▸ **DATA SECTION**
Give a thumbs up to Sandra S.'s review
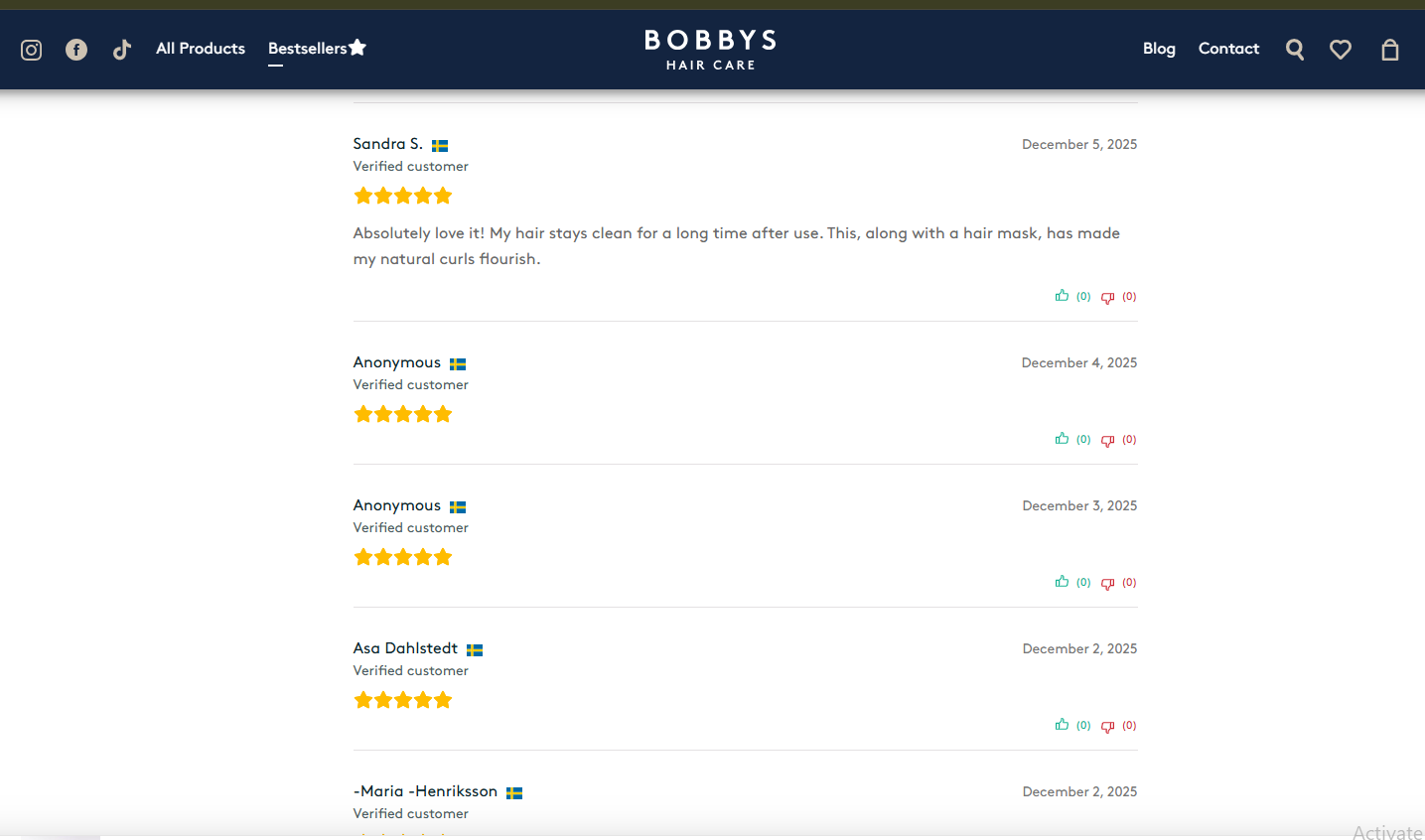Viewport: 1425px width, 840px height. 1062,295
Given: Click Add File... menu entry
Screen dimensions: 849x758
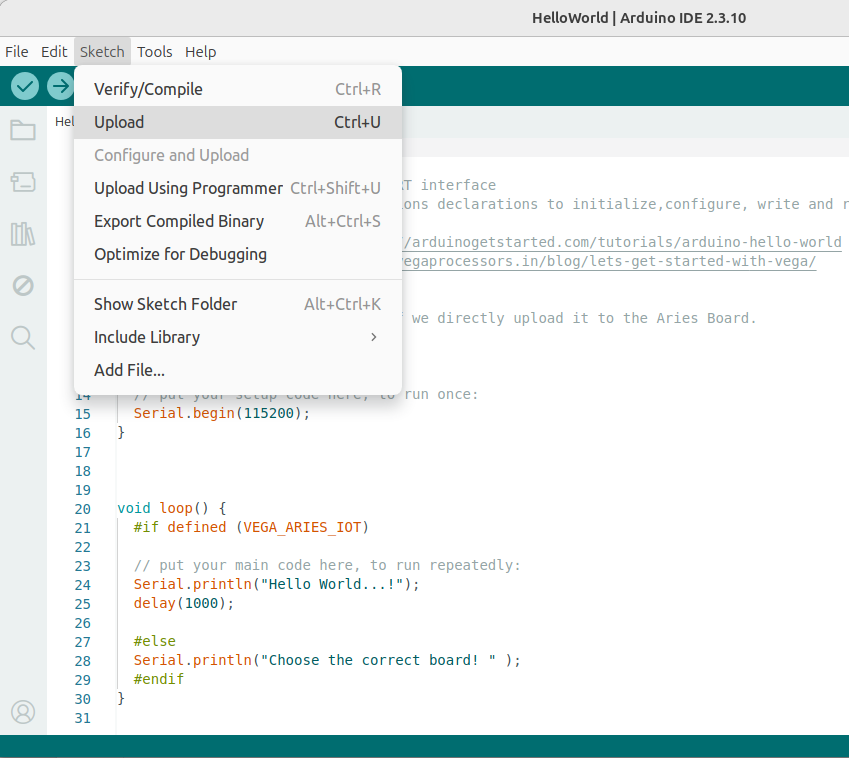Looking at the screenshot, I should 238,370.
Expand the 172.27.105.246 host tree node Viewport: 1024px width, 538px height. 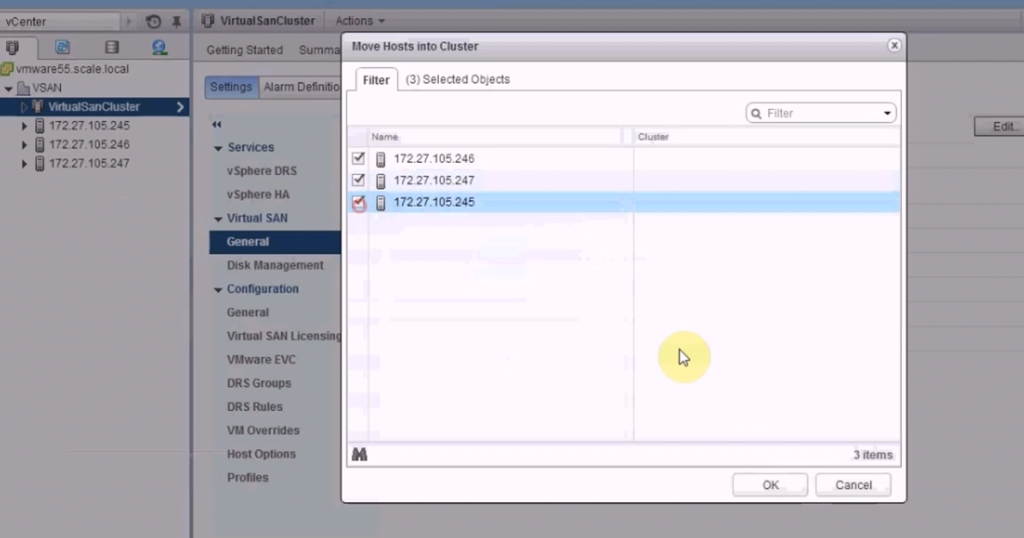pyautogui.click(x=26, y=145)
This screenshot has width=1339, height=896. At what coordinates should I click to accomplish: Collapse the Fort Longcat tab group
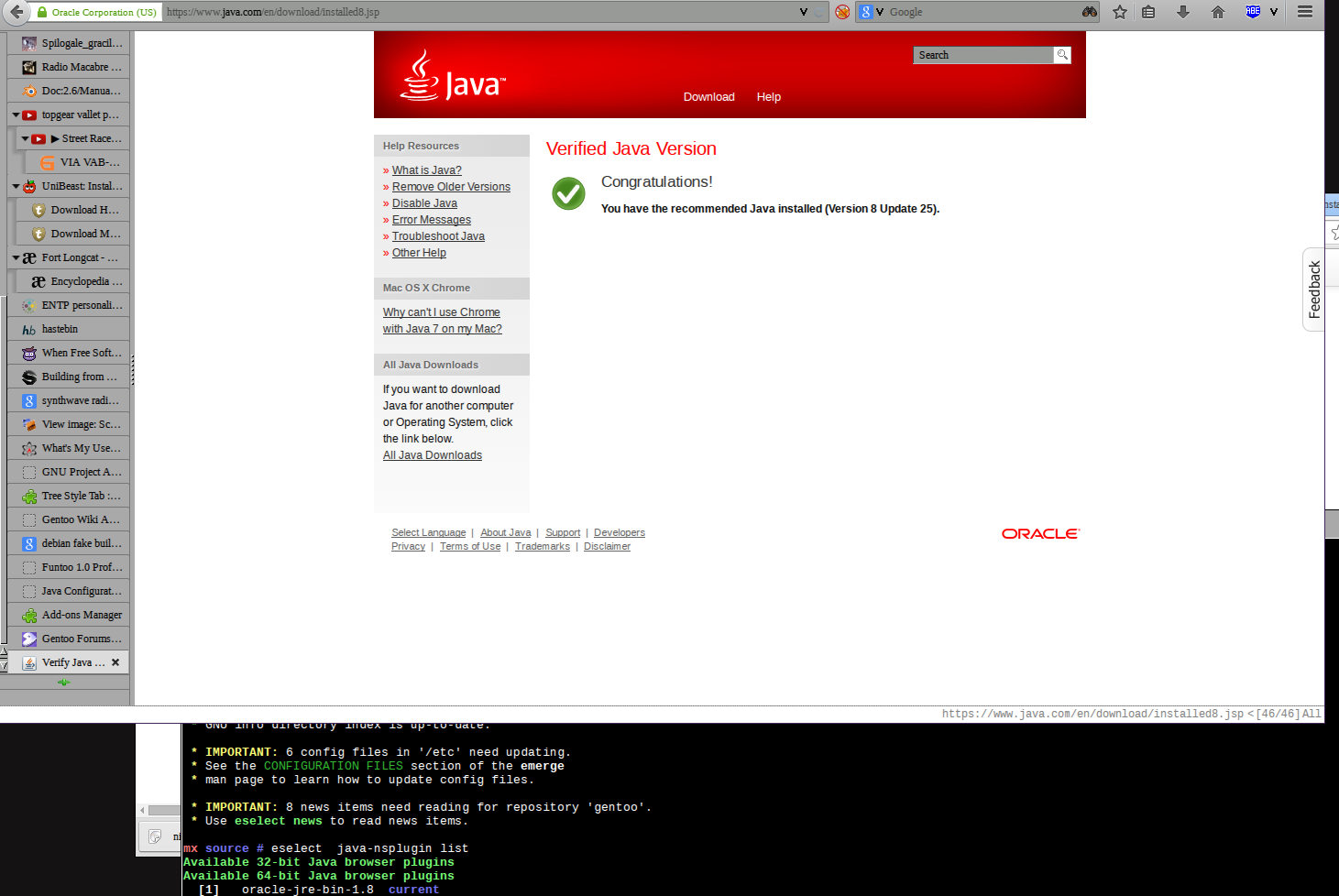pyautogui.click(x=16, y=257)
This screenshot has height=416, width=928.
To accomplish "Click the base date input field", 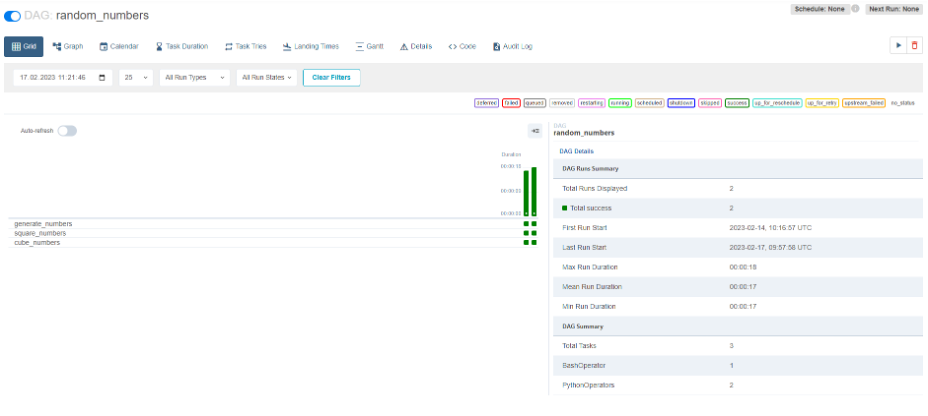I will [55, 77].
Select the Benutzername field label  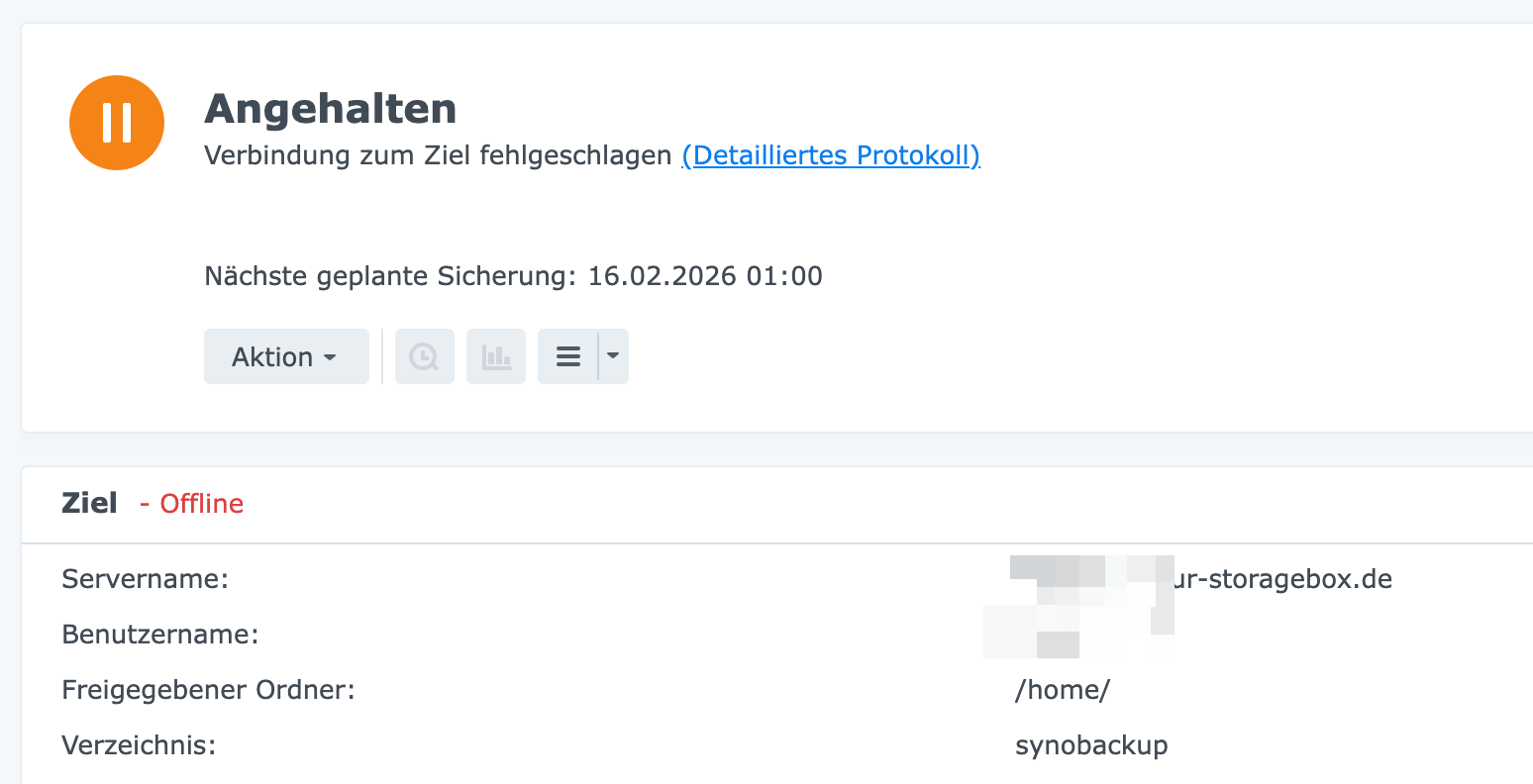tap(159, 634)
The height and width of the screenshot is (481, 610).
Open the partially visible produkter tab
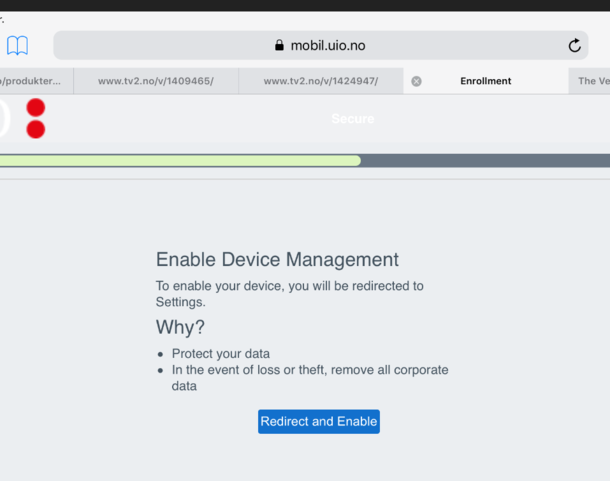coord(35,81)
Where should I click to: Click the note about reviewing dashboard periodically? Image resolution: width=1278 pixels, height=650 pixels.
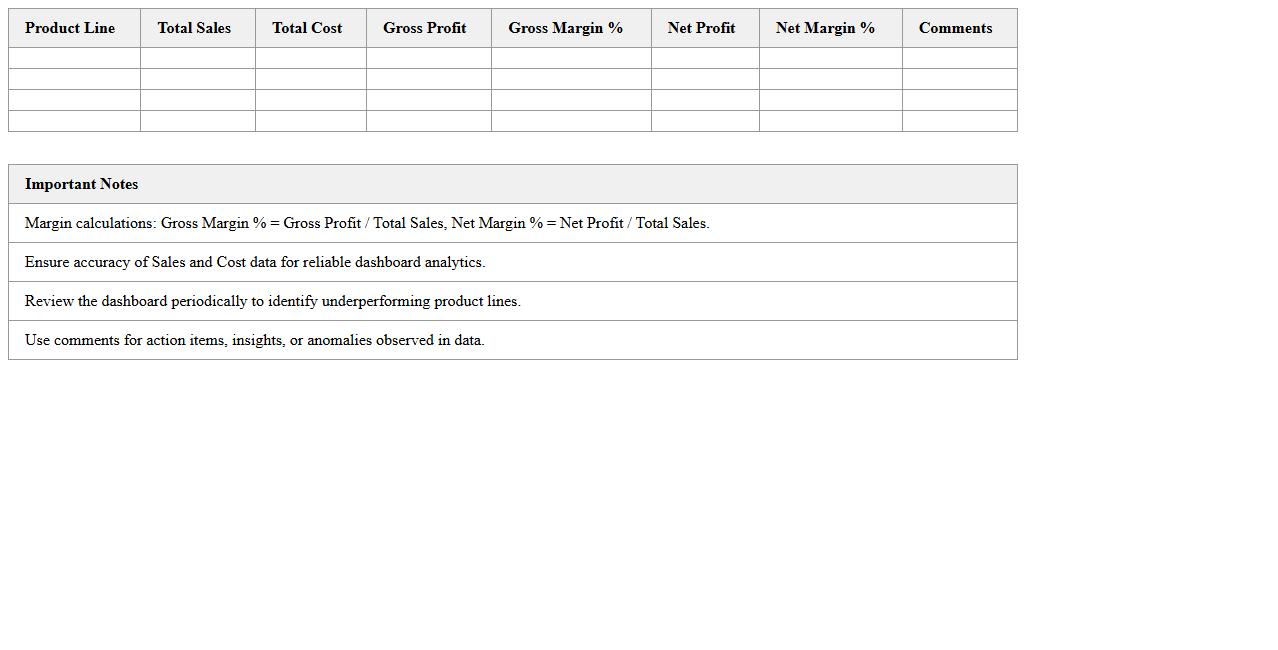coord(273,301)
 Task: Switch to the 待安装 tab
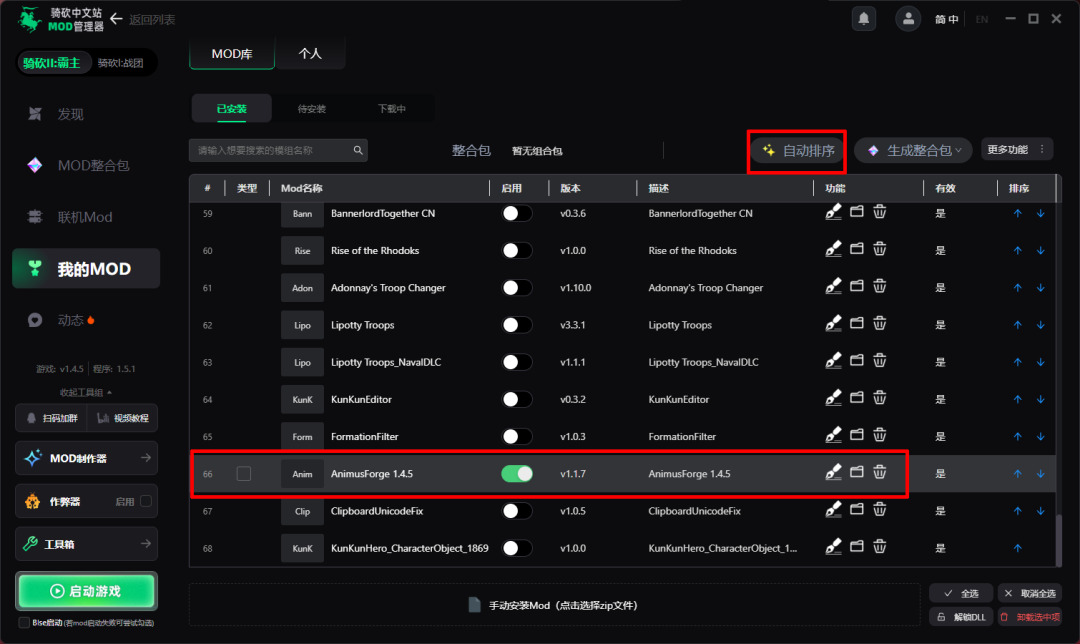(311, 109)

▸ **ASSIGNMENT**
Keeping pictures out, repeat exactly the lines from the one containing "Open the partially visible produkter tab" through the end of the listing.

▸ **EXPECTED OUTPUT**
Open the partially visible produkter tab
coord(35,81)
Where should I click to: Click the note about reviewing dashboard periodically? Image resolution: width=1278 pixels, height=650 pixels.
coord(273,301)
 Task: Switch to the 待安装 tab
(311, 109)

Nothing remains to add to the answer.